I bookmarked "Non-blocking user input in loop without ncurses" earlier this month when I thought I might need non-blocking, non-buffered console input, but I didn't, so can't vouch for whether it works or not. For my use, I didn't care that it didn't get input until the user hit enter, so just used aio to read stdin.

Wallford answered 4/4, 2009 at 18:59 Comment(0)
N
4

Here's a related question using C++ -- Cross-platform (linux/Win32) nonblocking C++ IO on stdin/stdout/stderr

Norry answered 4/4, 2009 at 18:40 Comment(0)
I
4

Another alternative to using ncurses or threads is to use GNU Readline, specifically the part of it that allows you to register callback functions. The pattern is then:

  1. Use select() on STDIN (among any other descriptors)
  2. When select() tells you that STDIN is ready to read from, call readline's rl_callback_read_char()
  3. If the user has entered a complete line, rl_callback_read_char will call your callback. Otherwise it will return immediately and your other code can continue.
Ingurgitate answered 14/8, 2009 at 23:37 Comment(0)
H
2

Let`s see how it done in one of Linux utilites. For example, perf/builtin-top.c sources (simplified):

static void *display_thread(void *arg)
{
    struct pollfd stdin_poll = { .fd = 0, .events = POLLIN };
    struct termios save;
    set_term_quiet_input(&save);
    while (!done) {
      switch (poll(&stdin_poll, 1, delay_msecs)) {
        ...
      }
    }
    tcsetattr(0, TCSAFLUSH, &save);
}

So, if you want to check if any data available, you can use poll() or select() like this:

#include <sys/poll.h>
...
struct pollfd pfd = { .fd = 0, .events = POLLIN };
while (...) {
  if (poll(&pfd, 1, 0)>0) {
    // data available, read it
  }
  ...
}

In this case you will receive events not on each key, but on whole line, after [RETURN] key is pressed. It's because terminal operates in canonical mode (input stream is buffered, and buffer flushes when [RETURN] pressed):

In canonical input processing mode, terminal input is processed in lines terminated by newline ('\n'), EOF, or EOL characters. No input can be read until an entire line has been typed by the user, and the read function (see Input and Output Primitives) returns at most a single line of input, no matter how many bytes are requested.

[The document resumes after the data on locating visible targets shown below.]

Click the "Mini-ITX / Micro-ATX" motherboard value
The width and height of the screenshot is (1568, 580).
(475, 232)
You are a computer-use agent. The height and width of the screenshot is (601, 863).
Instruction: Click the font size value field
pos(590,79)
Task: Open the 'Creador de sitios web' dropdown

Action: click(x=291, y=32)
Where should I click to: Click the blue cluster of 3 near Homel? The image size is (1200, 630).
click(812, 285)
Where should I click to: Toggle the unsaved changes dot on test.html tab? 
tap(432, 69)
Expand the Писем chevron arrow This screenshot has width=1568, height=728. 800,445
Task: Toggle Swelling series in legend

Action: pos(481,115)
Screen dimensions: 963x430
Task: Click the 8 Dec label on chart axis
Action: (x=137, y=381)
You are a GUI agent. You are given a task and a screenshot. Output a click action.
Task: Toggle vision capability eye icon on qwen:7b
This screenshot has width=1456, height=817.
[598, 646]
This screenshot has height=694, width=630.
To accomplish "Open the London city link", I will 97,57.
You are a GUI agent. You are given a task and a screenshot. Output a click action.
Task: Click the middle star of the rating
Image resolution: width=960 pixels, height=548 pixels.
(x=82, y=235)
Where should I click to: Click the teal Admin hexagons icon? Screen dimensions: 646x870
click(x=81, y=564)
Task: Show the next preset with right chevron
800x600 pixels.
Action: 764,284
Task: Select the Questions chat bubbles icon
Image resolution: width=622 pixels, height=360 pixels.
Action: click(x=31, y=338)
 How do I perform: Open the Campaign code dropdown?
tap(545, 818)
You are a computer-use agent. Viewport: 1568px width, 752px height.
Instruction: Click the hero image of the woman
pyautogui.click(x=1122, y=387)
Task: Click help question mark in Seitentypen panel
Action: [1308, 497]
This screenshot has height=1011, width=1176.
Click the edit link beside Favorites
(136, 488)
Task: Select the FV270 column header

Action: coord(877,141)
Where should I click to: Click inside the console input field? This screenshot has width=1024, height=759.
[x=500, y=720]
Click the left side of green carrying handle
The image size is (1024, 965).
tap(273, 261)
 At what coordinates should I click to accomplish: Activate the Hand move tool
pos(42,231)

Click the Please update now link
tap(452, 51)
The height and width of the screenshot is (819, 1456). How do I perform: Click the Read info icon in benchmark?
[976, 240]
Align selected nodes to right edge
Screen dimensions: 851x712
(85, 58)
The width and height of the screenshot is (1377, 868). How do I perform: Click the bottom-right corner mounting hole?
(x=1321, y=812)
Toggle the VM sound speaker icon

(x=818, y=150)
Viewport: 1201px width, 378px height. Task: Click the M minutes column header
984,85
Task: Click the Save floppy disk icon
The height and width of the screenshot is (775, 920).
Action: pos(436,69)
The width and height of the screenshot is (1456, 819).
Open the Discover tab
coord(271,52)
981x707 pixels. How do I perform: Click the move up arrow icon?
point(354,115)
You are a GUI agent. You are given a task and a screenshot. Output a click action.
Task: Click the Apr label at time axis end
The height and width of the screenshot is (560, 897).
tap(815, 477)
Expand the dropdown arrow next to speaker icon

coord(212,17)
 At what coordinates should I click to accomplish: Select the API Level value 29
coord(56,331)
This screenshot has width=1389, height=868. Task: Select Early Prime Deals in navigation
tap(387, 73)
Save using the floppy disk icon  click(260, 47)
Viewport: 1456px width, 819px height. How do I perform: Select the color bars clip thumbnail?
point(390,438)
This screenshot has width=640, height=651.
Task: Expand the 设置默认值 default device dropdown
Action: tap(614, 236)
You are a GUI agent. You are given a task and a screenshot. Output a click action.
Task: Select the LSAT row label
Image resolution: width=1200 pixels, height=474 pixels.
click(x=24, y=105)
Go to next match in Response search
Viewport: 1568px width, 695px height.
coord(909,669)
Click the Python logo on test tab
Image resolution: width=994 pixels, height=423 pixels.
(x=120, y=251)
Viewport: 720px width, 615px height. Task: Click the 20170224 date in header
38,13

If you want to read characters immediately, you can use noncanonical mode. Use tcsetattr() to switch:

#include <termios.h>

void set_term_quiet_input()
{
  struct termios tc;
  tcgetattr(0, &tc);
  tc.c_lflag &= ~(ICANON | ECHO);
  tc.c_cc[VMIN] = 0;
  tc.c_cc[VTIME] = 0;
  tcsetattr(0, TCSANOW, &tc);
}

Simple programm (link to playground):

#include <stdio.h>
#include <unistd.h>
#include <sys/poll.h>
#include <termios.h>

void set_term_quiet_input()
{
  struct termios tc;
  tcgetattr(0, &tc);
  tc.c_lflag &= ~(ICANON | ECHO);
  tc.c_cc[VMIN] = 0;
  tc.c_cc[VTIME] = 0;
  tcsetattr(0, TCSANOW, &tc);
}

int main() { 
  struct pollfd pfd = { .fd = 0, .events = POLLIN };
  set_term_quiet_input();
  while (1) {
    if (poll(&pfd, 1, 0)>0) {
      int c = getchar();
      printf("Key pressed: %c \n", c);
      if (c=='q') break;
    }
    usleep(1000); // Some work 
  }
}
Haimes answered 2/8, 2022 at 8:20 Comment(1)
Nice answer containing async I/o with select() (mentioned) and poll() and also covering the mode issue in terminal. +1Sclerotomy
H
0

Not entirely sure what you mean by 'console IO' -- are you reading from STDIN, or is this a console application that reads from some other source?

If you're reading from STDIN, you'll need to skip fread() and use read() and write(), with poll() or select() to keep the calls from blocking. You may be able to disable input buffering, which should cause fread to return an EOF, with setbuf(), but I've never tried it.